Here are five simple ways to boost those underperforming 401(k) plans.

1. Switch Actively Managed Funds to Index Funds

When allocating the funds in their 401(k), folks often choose accounts that promise high returns. In other words, they look to beat the market.

Stop it.

Chasing those high returns is eating away your 401(k) contributions. Funds that try to outperform the market, also known as actively managed funds, generally have higher fees than those that seek to simply track market performance, known as index funds.

While investing in index funds may sound like a boring investment strategy, consider these three facts:

  • While the average expense ratio for actively managed U.S. mutual funds is 1.32%, the Vanguard Total Stock Market Index (VTSMX), the largest index mutual fund, charges just 0.17% per year.
  • Warren Buffett's will stipulates that 90% of his assets be invested in a very low-cost S&P 500 index fund.
  • Mad Money's Jim Cramer has gone on the record about the benefits of index investing: "After a lifetime of picking stocks, I have to admit that Bogle's arguments in favor of the index fund have me thinking of joining him rather than trying to beat him." John "Jack" Bogle, the founder of Vanguard, has championed low-cost index investing since the 1970s.
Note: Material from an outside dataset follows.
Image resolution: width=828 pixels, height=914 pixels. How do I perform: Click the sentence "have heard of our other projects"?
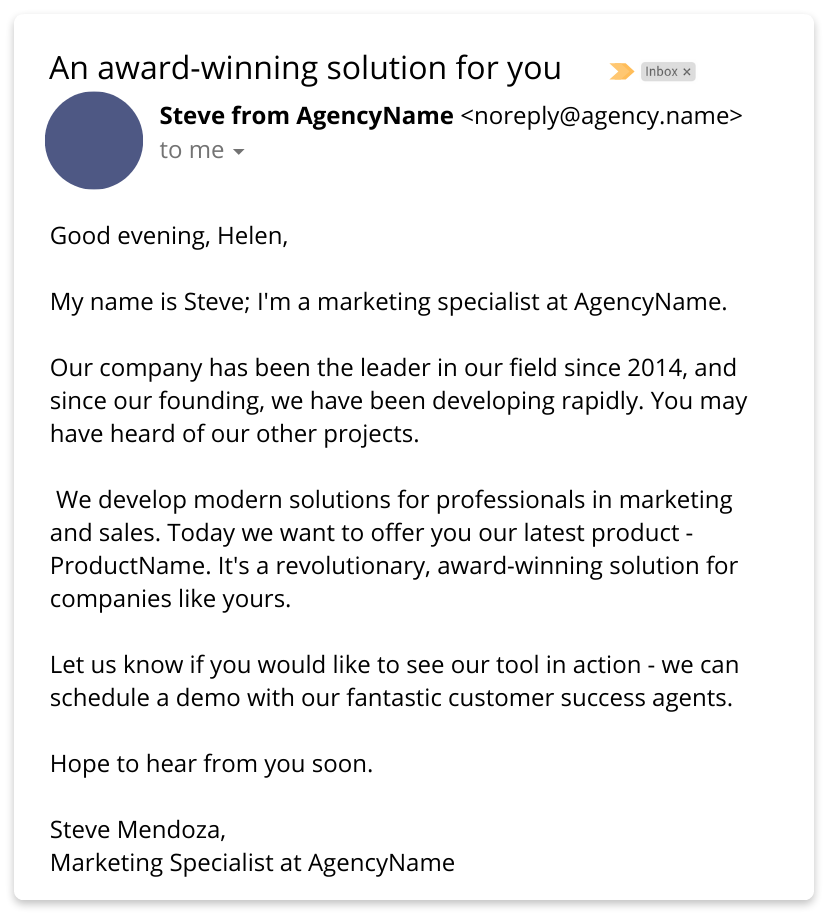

2. Stop Playing Stock Trader

Would you hire a plumber to fix your car?

Definitely not!

So, why are you insisting on trading the stocks and accounts in your 401(k)?

A nationwide survey of 401(k) participants found that:

  • 52% of American workers find explanations of their 401(k) investments more confusing than explanations of their health care benefits;
  • 46% don't know what their best investment options are; and
  • 34% feel a lot of stress over allocating their 401(k) monies.
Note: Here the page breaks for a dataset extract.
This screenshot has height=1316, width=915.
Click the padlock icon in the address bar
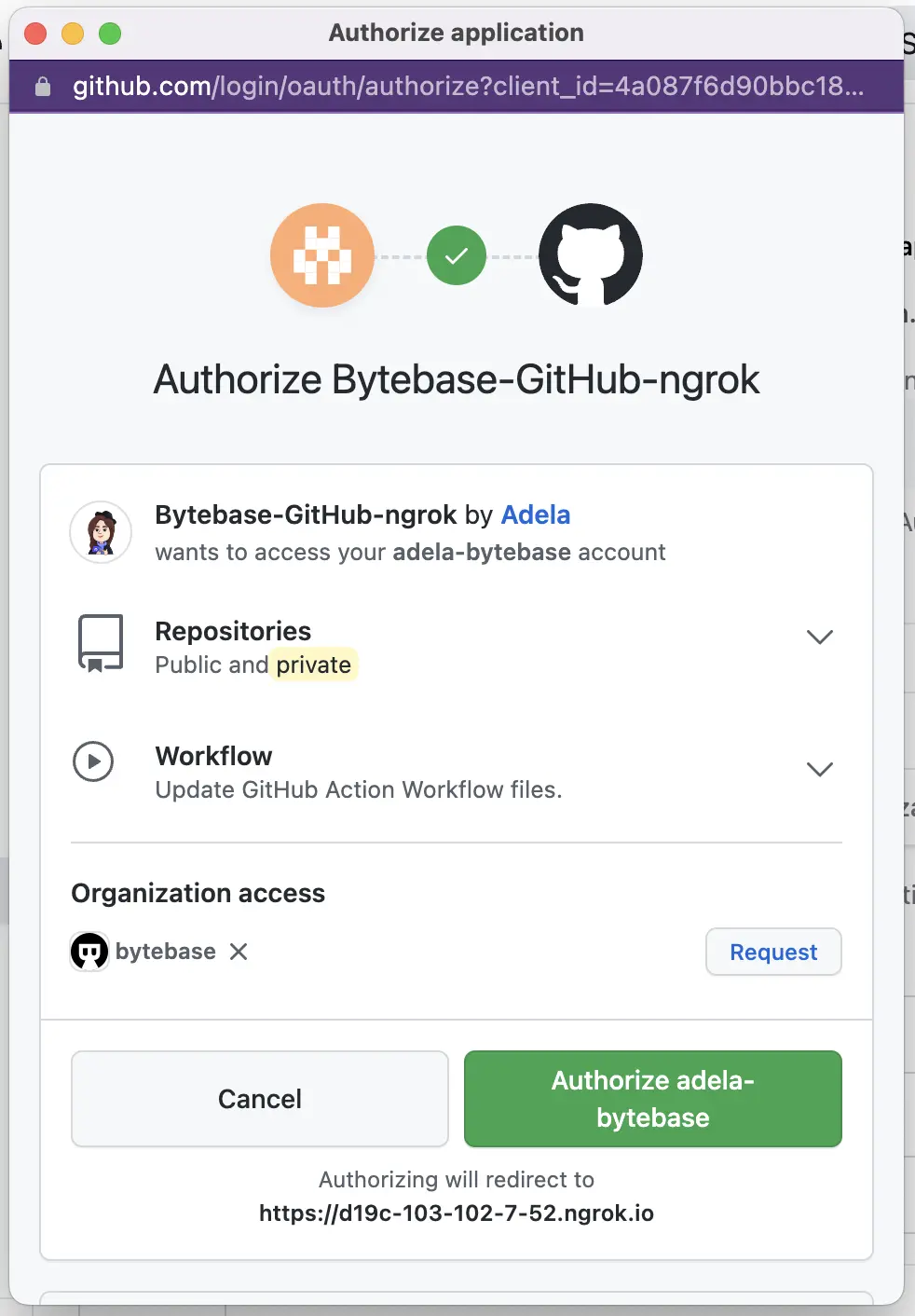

If you're still unconvinced about the negatives of actively trading your account, remember that the average actively managed mutual fund has an average annual return of 2% less than that of the stock market. A sample of self-directed account holders showed that 76% of their account returns underperformed the S&P, and 72% underperformed the core model of their plans.

On top of that, some 401(k) plans may charge you additional fees for self-directed brokerage options. Now that's a double whammy for playing stock trader. Instead, request a one-on-one appointment with your plan's administrator (over half of retirement plans offer individual investment advice) to go over your retirement saving strategy, and stick to it. (See also: This Is the Basic Intro to Having a Retirement Fund That Everyone Needs to Read)

3. Consolidate 401(k) Balances

The term "four-year career" has gone from oxymoron to a reality for younger generations. According to data from the Bureau of Labor Statistics, today's average worker stays on the job for 4.4 years. And for younger workers, that time period is cut in half.

This means that there are many workers who have several 401(k) plans laying around. Since not all 401(k)s are alike, it's a good idea to consolidate all those balances into a single account. It will simplify your life and make it easier to keep track of your nest egg's performance.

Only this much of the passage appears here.